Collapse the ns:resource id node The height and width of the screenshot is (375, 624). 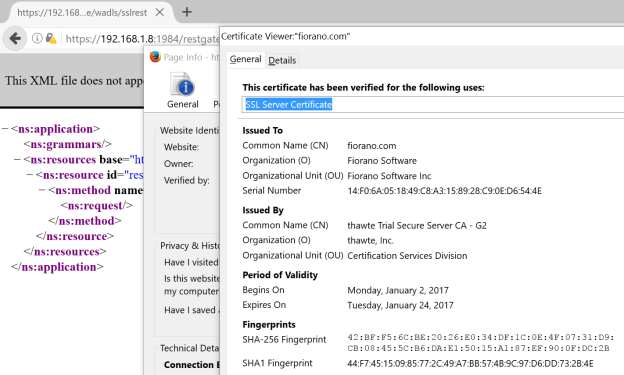pos(29,175)
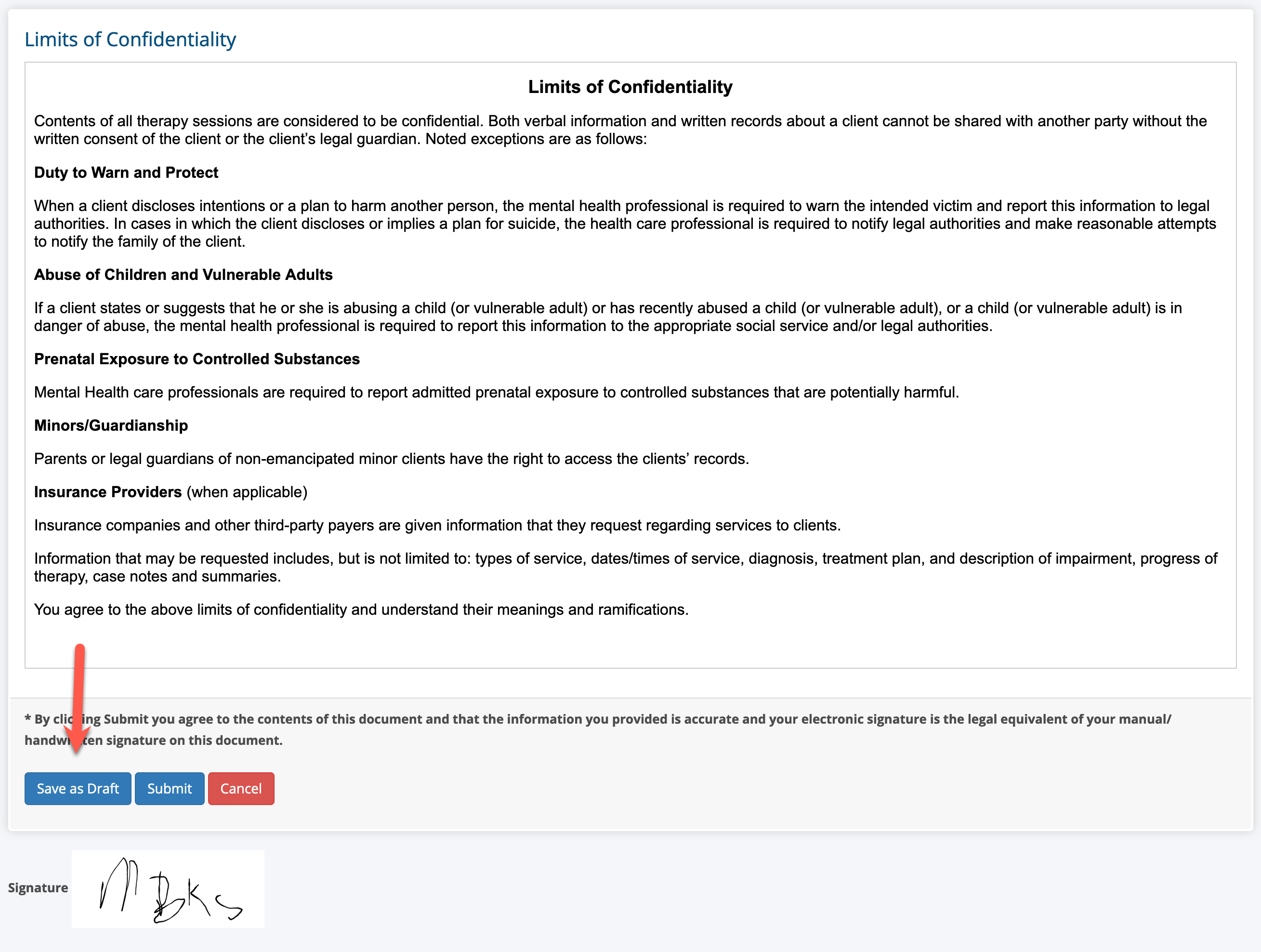Click the Minors/Guardianship heading
Image resolution: width=1261 pixels, height=952 pixels.
click(111, 425)
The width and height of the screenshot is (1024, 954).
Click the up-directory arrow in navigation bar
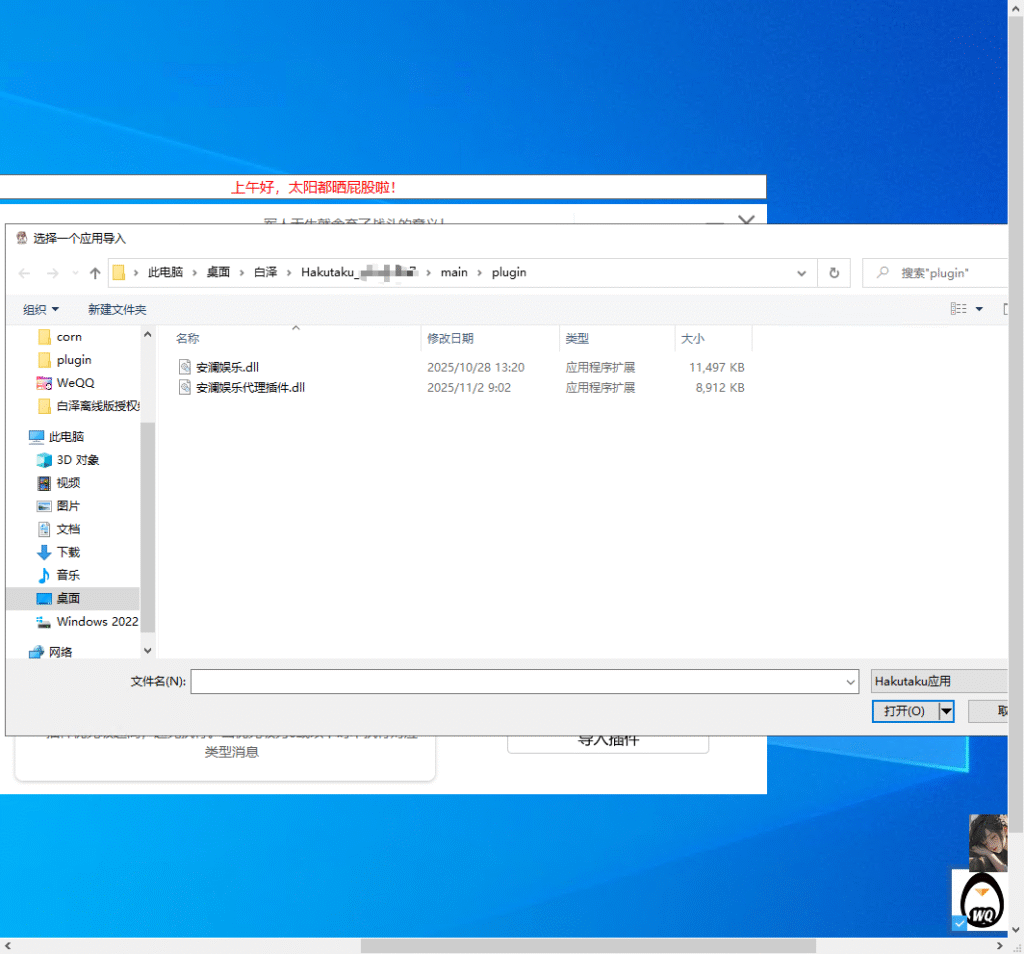pyautogui.click(x=95, y=273)
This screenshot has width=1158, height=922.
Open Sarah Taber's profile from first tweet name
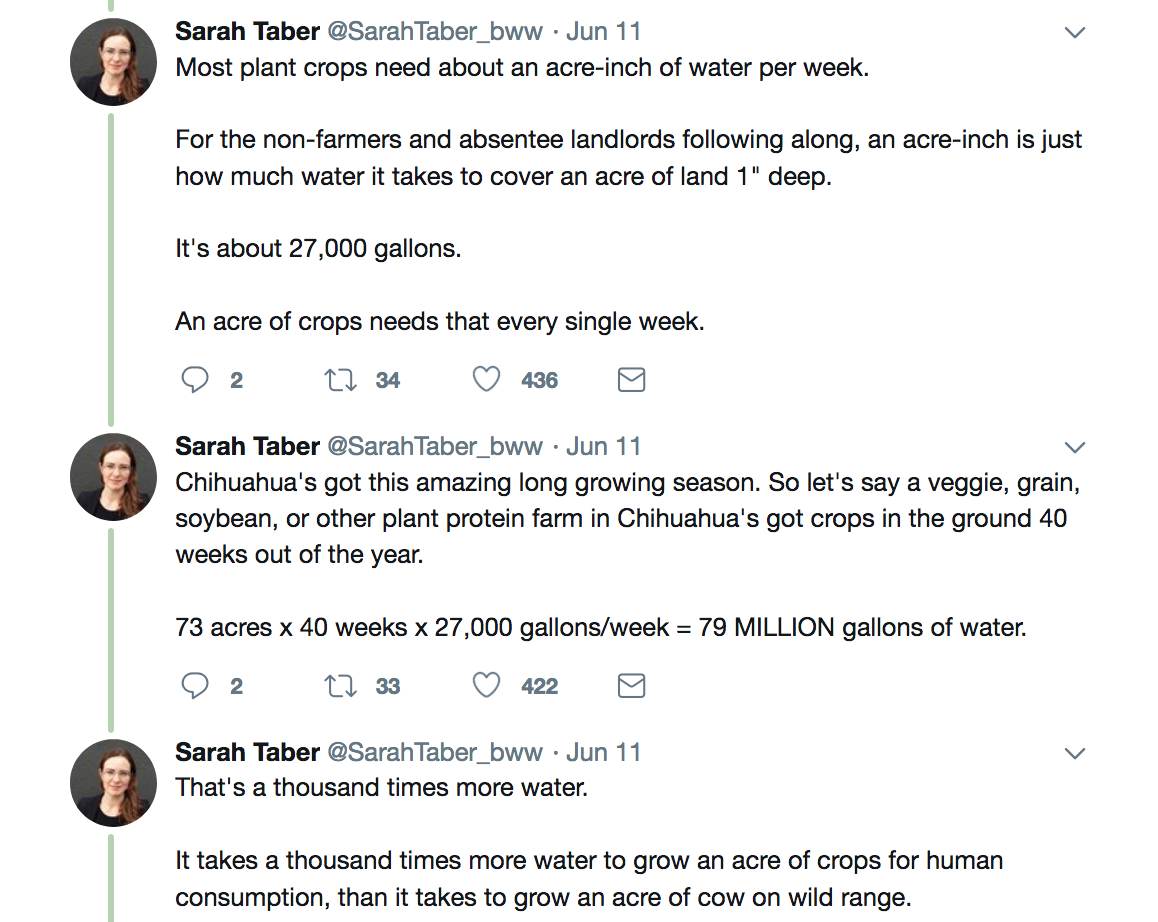247,32
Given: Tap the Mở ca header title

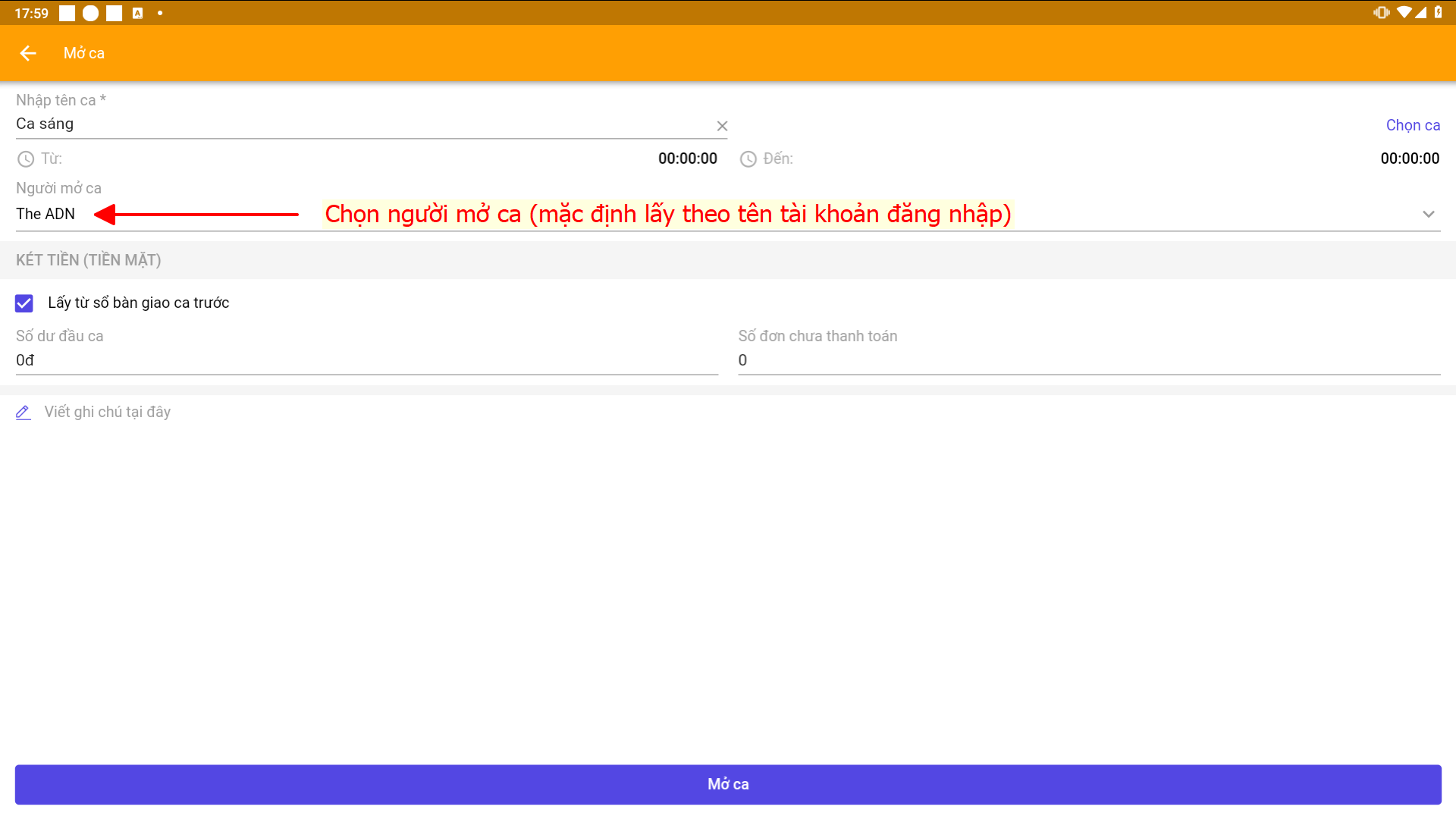Looking at the screenshot, I should click(84, 53).
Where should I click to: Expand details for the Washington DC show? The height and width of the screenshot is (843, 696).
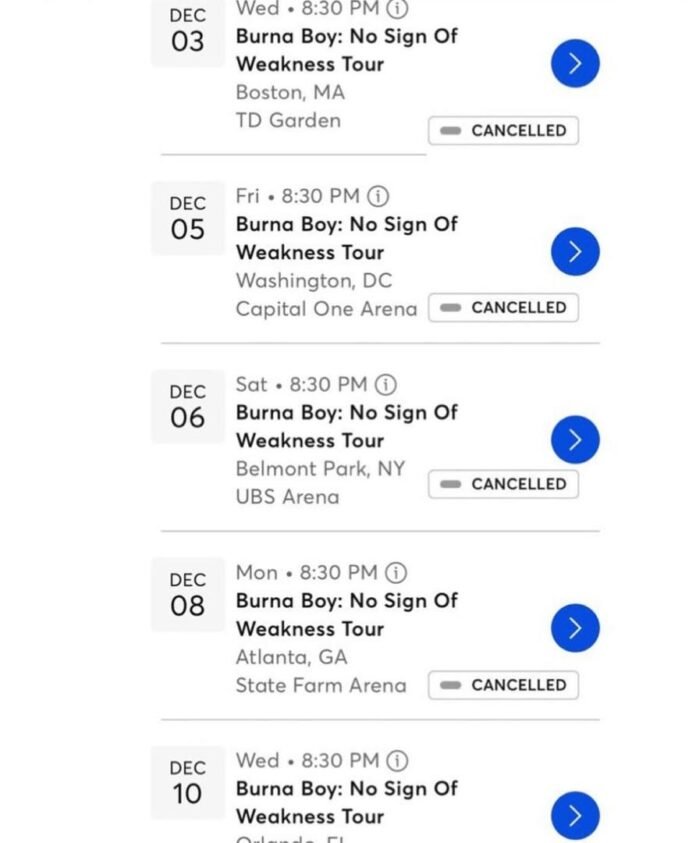click(574, 251)
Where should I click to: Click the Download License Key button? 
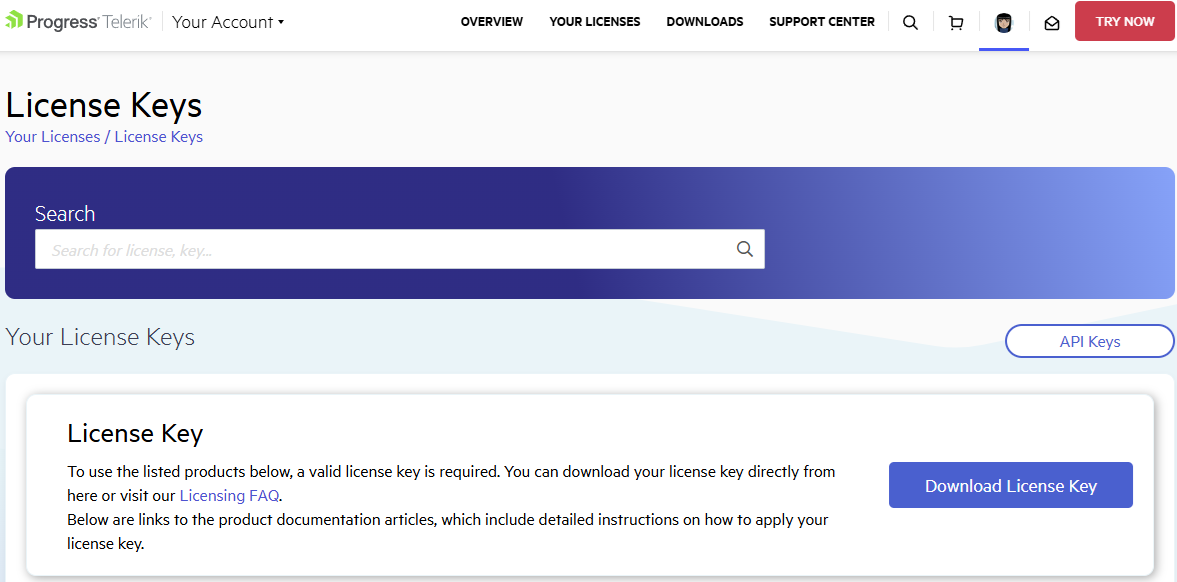click(1010, 485)
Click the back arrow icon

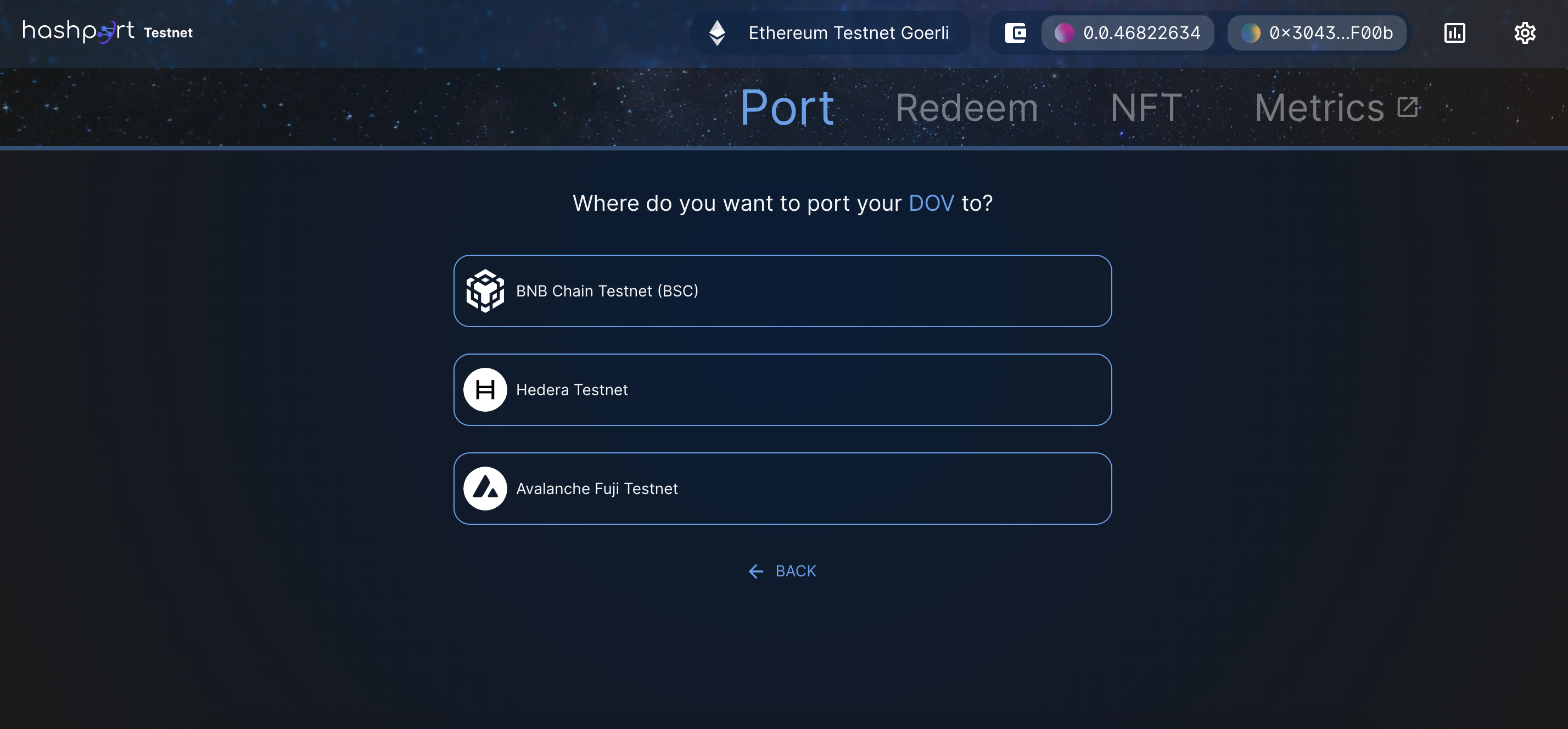[x=756, y=571]
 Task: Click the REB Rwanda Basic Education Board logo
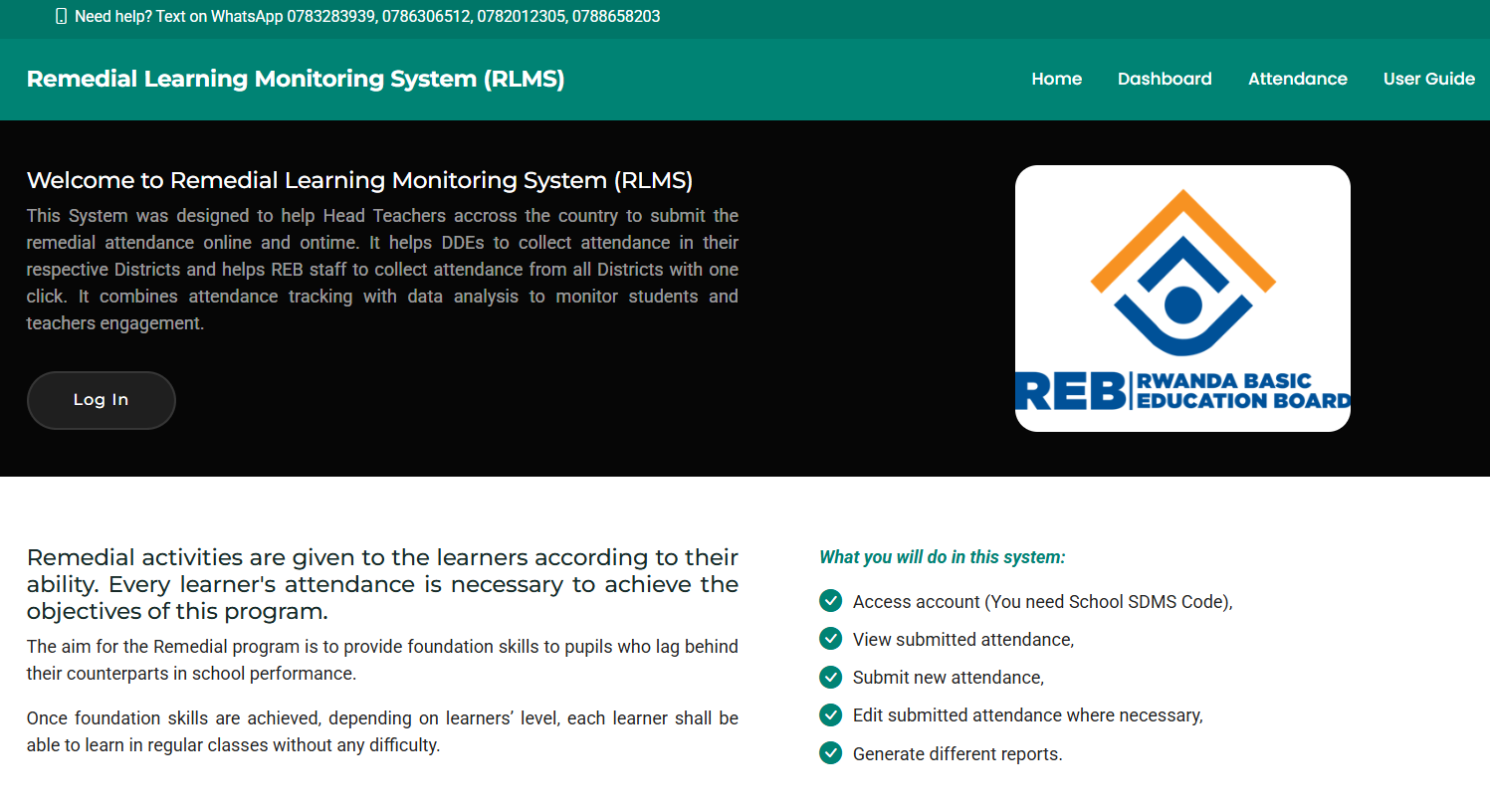[x=1182, y=299]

◆ ◆ ◆ ◆ ◆

STATED GOAL
Copy the material above word for word, from the line containing "Where should I click to: Click" through the end of the material, and leave the pictures out.

RESULT
Where should I click to: Click the Download License Key button? 
click(1010, 485)
Click the back arrow icon

[x=756, y=571]
 Task: Click the REB Rwanda Basic Education Board logo
[x=1182, y=299]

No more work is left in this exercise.